Good for Mello that he was immediately aware of the problematic nature of the research. I think my response would involve a lot more ALL CAPS sentences and a heavy use of exclamation points, and probably some profanity, but then, I’m not a Nobel-prize winning scientist. I would have also said confidentiality be damned, and contacted a swarm of other scientists and the major scientific societies and given the heads up, with a suggestion that everyone ought to be prepared to make a statement on this kind of genetic manipulation when it finally goes public. Maybe Mello did make some quiet notifications to a select few, the article doesn’t say, but it does mention this:

Mello didn’t go public with the revelation – and stayed on as an adviser to He’s company until news broke about the controversial experiment.

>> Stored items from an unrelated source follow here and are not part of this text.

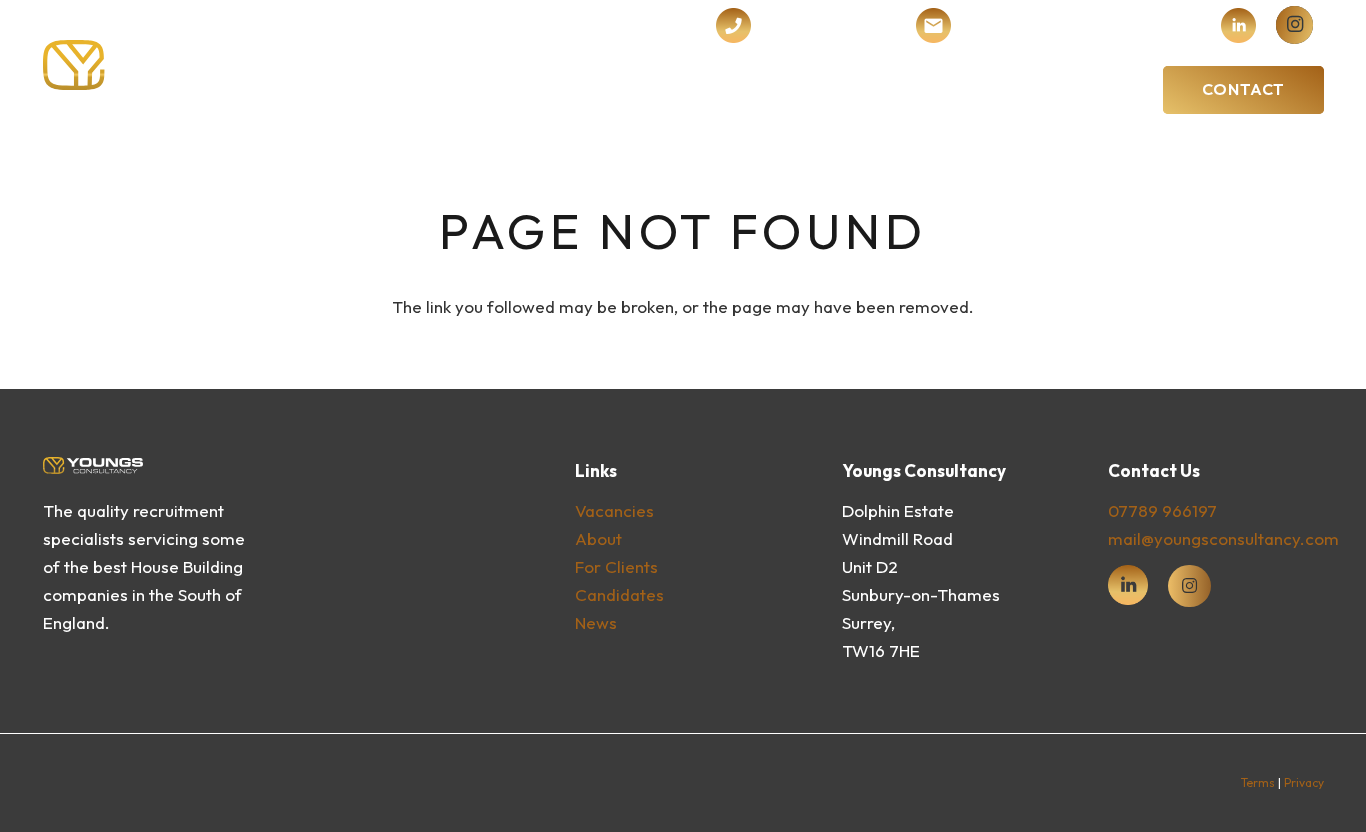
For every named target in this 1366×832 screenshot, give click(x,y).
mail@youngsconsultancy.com (1223, 538)
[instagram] (1294, 24)
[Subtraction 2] (933, 25)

Yikes. He’s company. Because of course every biomedical advance must be coupled to a mechanism for extracting profit from it. That’s a great big fat bioethical problem lurking under everything.


  1. doubtthat says

    On a related note, this week was the anniversary of the Challenger disaster. I saw a number of sources telling the stories of two folks who tried to stop the launch:

    These are difficult positions to be in. I certainly think the engineers trying to stop the Challenger from launching worked a little harder than Mello. The Challenger team also faced a much larger, more powerful bureaucracy above them. Mello didn’t even make the situation known to anyone above him or with any ability to intervene.
    It also makes me think of the Pinker-demolishing existential threat theorist – this is how one of those nightmare scenarios builds – one rogue dude doing something dangerous and a bunch of people sitting on their hands.

  2. says

    Absolutely. He should have done everything in his power to stop this from happening. Instead he asked not to be further informed about it. Appalling.

  3. says

    As far as I’m concerned, he should have reported him.

    And as far as I’m concerned, those two girls are probably goners – they probably won’t make 40 I suspect. He is probably in some PRC dungeon somewhere and frankly I cannot give a shit about that.